Peru opens Machu Picchu for a single Japanese tourist after almost seven-month wait
LIMA (Reuters) - Peru opened the ruins of Machu Picchu to a single Japanese tourist after waiting almost seven months to enter the Inca citadel while trapped during the coronavirus outbreak in the Andean country.
Jesse Takayama's entry into the ruins came thanks to a special request he submitted when he had been stranded on the slopes of the mountains near the place in the town of Aguas Calientes since mid-March, Culture Minister Alejandro Neyra said Monday.
"He came to Peru with the dream of being able to enter," said Neyra in a virtual press conference. "The Japanese citizen entered with our park manager so that he could do this before returning to his country."

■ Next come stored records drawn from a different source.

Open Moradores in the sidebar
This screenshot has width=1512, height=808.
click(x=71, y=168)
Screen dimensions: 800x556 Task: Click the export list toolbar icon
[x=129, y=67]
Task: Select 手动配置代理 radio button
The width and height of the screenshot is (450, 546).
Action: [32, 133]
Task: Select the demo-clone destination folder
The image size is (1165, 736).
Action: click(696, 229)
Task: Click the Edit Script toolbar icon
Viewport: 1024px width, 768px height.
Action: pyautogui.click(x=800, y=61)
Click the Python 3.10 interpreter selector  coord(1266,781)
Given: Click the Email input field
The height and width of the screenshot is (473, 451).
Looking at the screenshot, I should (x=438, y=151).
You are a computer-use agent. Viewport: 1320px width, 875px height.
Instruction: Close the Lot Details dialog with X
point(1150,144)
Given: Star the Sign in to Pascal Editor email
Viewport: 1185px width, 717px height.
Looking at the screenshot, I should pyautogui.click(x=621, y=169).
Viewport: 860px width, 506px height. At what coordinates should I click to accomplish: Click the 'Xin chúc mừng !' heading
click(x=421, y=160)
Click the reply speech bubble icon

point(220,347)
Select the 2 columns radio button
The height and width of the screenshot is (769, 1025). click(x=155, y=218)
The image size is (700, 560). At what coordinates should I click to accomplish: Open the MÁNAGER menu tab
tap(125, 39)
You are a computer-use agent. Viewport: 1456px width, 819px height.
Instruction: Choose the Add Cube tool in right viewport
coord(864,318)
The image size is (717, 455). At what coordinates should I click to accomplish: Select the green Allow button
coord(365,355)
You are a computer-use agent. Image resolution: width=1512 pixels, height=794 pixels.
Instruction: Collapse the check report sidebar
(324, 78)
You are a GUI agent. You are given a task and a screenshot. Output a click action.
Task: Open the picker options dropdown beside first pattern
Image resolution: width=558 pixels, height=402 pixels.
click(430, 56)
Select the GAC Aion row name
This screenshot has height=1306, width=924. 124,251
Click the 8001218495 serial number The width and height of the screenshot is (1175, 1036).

Takayama, his ticket since March, entered the ruins of the citadel, built more than 500 years ago, on Saturday and was the first visitor in seven months to wander the world heritage site. His original plan was to spend just a few days in Peru to take in Machu Picchu.
"That's so incredible! Thank you!" Takayama said in a video that was shot on the top of Machu Picchu Mountain.
Minister Neyra said that in November the stone ruins of Machu Picchu will reopen to national and foreign tourists without giving the date. The site will allow 30% of its normal capacity of 675 people per day.
"We are still in the middle of a pandemic," said Neyra. "It is done with the necessary care."